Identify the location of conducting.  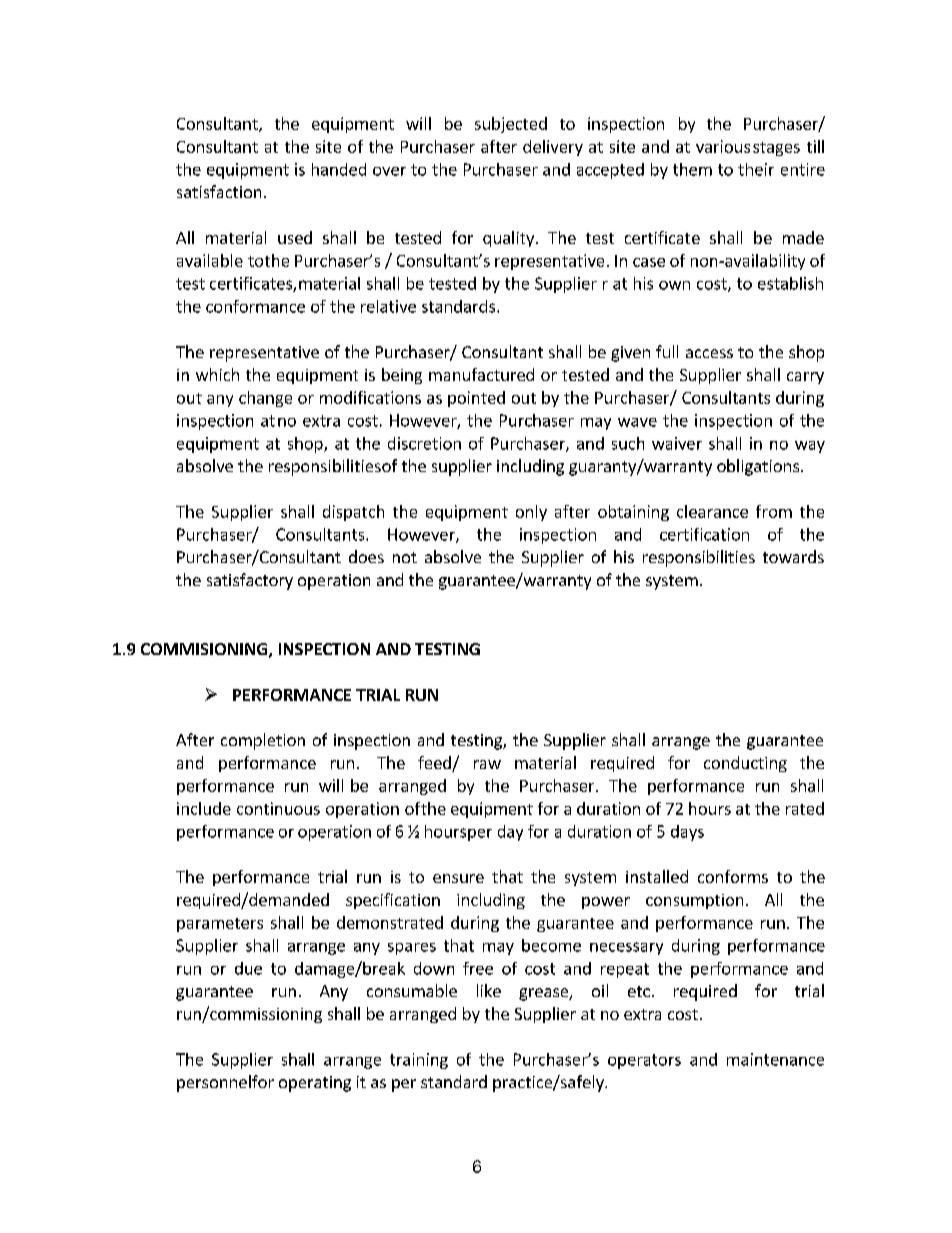
(745, 764).
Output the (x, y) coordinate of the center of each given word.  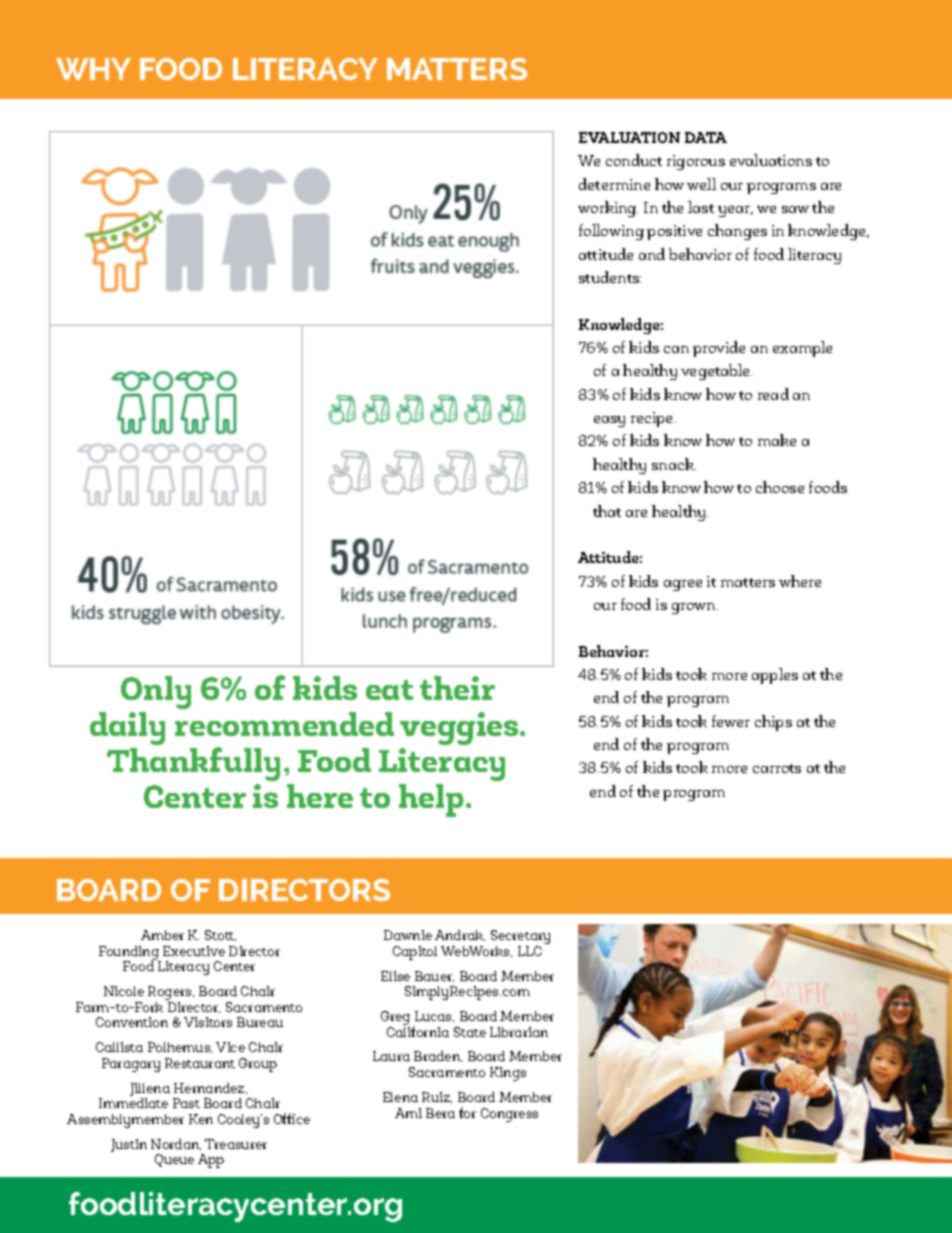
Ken (201, 1119)
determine (614, 184)
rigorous (696, 162)
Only (156, 694)
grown (695, 608)
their (457, 688)
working (608, 209)
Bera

........

Required task –
Rewrite all the rows above, changing "Identify" to "Find" and keeping everything else the same. Leave the pictures out.

Solution to the problem –
Find the location of conducting.  
(745, 764).
Output the (x, y) coordinate of the center of each given word.  
Ken (201, 1119)
determine (614, 184)
rigorous (696, 162)
Only (156, 694)
grown (695, 608)
their (457, 688)
working (608, 209)
Bera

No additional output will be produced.